The Inspection Project results indicate that compliance with international treaty provisions regarding international hazardous waste movement remains a challenge. Substantial domestic and international efforts will be needed to counteract negative social, environmental, and economic impacts that arise from illegal waste trafficking. Of the 74 total targeted inspections conducted during the inspection project, 53% discovered non-compliance with applicable rules and regulations.

The results of the Project also highlight the crucial importance of effective communication channels at the international, regional, and national levels for detection of illegal trade in hazardous waste. During the Project, participants exchanged information using a variety of methods including informal contacts made possible through the SESN.

“Stopping illegal hazardous waste trade across borders requires the kind of cooperation INECE excels in,” said Durwood Zaelke, Director of the INECE Secretariat. “The INECE ports project shows what a well-coordinated network can accomplish.”

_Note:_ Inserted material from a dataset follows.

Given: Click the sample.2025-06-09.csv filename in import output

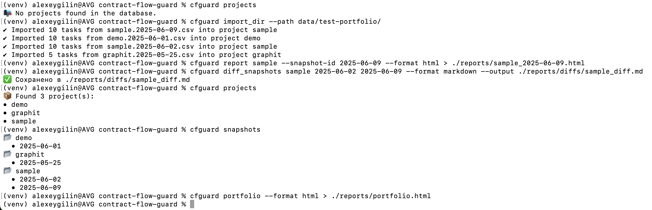Looking at the screenshot, I should 150,30.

Recommendations that emerged from the Inspection Project include facilitating future opportunities through enforcement cooperation through  international inspection projects; providing capacity building for relevant authorities at seaports; communicating INECE’s environmental compliance and enforcement expertise to countries working to shape more effective domestic programs; and continuing to build partnerships that promote cooperation and collaboration at seaports.

The SESN participants will continue to collaborate in the future to detect and deter illegal shipments of hazardous waste through seaports.

The Inspection Project was supported by the Secretariat of the Basel Convention on the Control of Transboundary Movements of Hazardous Wastes and their Disposal and by IMPEL, a network of representatives from authorities of the European Union Member States involved in the inspection and enforcement of transfrontier shipments of waste and other environmental laws.